▶ _Selection_:
####

By Deborah Goonan, Independent American Communities
According to local reports, the residential tower at 21 E. Chestnut was constructed as apartments in 1962, and converted to condominiums in 1979. Four decades later, the process has come full circle, with a pending deconversion to apartments.
Earlier this month, 92% of owners in the 163-unit condominium building at 21 E. Chestnut St. voted in favor of a $44 million buyout by Strategic Properties of North America. The investor plans to change the building back to rental apartments, under the ownership and management of a single entity.
Prior to the sale, Strategic Properties owned 40% of units at 21 E. Chestnut. According to local reports, more than half of the units in the building were already owned by investors and inhabited by renters.
The vote on the sale of 21 E. Chestnut came just a few days before Chicago’s new deconversion ordinance kicked in.
Illinois law requires owners representing a 75% voting interest to vote in favor of selling their condominium community to a developer or investor. As of October 16 in the city of Chicago, condo owners must reach a higher 85% threshold to approve the sale of their condo building.
The intent of Chicago’s ordinance is to make it more difficult for investors to force owner-occupants to sell their units against their will.
But, as the sale at 21 E. Chestnut illustrates, although it might take a bit longer for investors to accumulate an 85% voting majority, the higher threshold won’t necessarily prevent the forced sale of condo units.
At 21 E. Chestnut, 8% of owners will be forced to sell their homes, to satisfy the desires of the other 92%. Proving that when you own a condo, your property rights are severely limited.
A forced condo termination and deconversion is a very real risk for condo owners, especially in Chicago’s hot rental market.
And if condo owners want to avoid being forced out of their homes, they must take action before investors start buying up condo units in bulk.
Condo owners vote on amendments to prevent hostile takeover and forced condo deconversion.
Unit owners of Lake Point Tower Condominium don’t like the current deconversion trend in Chicago. They fear they, too, could be forced out of their homes.

####

▶ _Dataset excerpts_:
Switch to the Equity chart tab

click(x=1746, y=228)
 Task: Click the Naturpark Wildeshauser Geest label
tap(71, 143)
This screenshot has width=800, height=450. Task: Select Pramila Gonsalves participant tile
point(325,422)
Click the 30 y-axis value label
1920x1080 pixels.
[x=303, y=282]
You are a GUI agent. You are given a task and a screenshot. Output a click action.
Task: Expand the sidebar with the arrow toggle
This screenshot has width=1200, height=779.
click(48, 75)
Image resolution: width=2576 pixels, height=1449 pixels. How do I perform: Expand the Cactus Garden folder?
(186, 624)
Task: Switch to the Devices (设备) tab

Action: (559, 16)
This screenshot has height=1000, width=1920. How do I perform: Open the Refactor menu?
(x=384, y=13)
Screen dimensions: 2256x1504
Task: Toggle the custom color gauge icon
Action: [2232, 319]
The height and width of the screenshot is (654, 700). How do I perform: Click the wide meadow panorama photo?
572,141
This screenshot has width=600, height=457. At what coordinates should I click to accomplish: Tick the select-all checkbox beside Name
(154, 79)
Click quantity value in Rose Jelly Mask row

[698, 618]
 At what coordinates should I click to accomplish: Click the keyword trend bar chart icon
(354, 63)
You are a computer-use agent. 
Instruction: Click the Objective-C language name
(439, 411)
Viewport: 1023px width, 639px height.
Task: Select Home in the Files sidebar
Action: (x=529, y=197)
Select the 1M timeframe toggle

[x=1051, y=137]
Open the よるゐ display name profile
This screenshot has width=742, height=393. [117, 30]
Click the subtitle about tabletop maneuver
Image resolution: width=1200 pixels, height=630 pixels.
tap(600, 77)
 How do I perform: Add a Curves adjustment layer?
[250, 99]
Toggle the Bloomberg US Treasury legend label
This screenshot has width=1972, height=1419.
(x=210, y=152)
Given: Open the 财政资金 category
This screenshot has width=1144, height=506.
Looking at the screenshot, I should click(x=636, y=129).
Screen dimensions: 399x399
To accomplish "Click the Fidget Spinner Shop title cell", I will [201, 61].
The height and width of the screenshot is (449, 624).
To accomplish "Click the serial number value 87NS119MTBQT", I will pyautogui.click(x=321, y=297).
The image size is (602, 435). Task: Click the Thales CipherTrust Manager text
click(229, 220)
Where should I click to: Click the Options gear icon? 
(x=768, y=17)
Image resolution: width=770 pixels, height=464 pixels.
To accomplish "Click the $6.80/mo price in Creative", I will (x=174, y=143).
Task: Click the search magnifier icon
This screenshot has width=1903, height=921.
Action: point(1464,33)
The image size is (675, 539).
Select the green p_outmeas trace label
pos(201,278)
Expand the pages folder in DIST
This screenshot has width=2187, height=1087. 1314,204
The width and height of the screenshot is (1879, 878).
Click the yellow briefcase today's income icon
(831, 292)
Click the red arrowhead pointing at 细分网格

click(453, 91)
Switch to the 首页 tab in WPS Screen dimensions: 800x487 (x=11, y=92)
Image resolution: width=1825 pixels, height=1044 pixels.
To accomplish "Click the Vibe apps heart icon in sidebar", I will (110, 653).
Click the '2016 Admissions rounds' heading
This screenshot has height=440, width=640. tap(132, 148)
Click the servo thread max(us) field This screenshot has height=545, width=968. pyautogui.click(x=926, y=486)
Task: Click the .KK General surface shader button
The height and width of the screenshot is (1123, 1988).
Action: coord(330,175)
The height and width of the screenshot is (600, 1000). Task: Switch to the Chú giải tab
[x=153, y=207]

####

▶ _Task instructions_:
**1.** Using the article on Chicago condo deconversions, answer each question:
(a) In what year was the tower at 21 E. Chestnut converted to condominiums?
(b) What share of the units at 21 E. Chestnut did Strategic Properties own before the sale?
(c) What voting threshold must Chicago condo owners reach, as of October 16, to approve the sale of their building?
**2.** Write the next part of the article on Chicago condo deconversions, starting after its last sentence.
The records are unrelated to the article on Chicago condo deconversions.

▶ _Answers for the exercise_:
**1.**
(a) 1979
(b) 40%
(c) 85%

**2.**
Lake Point Tower is a 51-year-old residential building that’s ripe for renovation and redevelopment. Its lakefront location is particularly enticing to apartment investors.
So when Lake Point owners noticed an increase in condo sales to non-residents, they knew they had to act fast to prevent their community from eventual takeover by investors.
Like many residential towers in the city, the Lake Point Tower building began as apartments in 1968. By 1988, all 875 units were converted to condominiums. Over the years, some of the units have been combined. Today, Lake Point Tower has 758 residential units.
The majority of residents in the building own their condos. They love where they live, and have no interest in moving or cashing out their equity.
That’s why owners recently voted to approve two amendments to their bylaws, designed to fend off purchases by investors.
The Chicago Tribune reports that on August 22, owners voted to approve a 25% cap on the number of units that can be rented at any given time.
Then on September 26, owners voted in favor of limiting ownership by any person or group to 2% of the condominium corporation.
New rental restrictions unattractive to apartment investors
Lake Point’s new restrictions address the risk of forced deconversion on two fronts: rental restrictions and ownership restrictions.
Rental restrictions have pros and cons. On the plus side, investors may be far less interested in buying condo units that they cannot rent.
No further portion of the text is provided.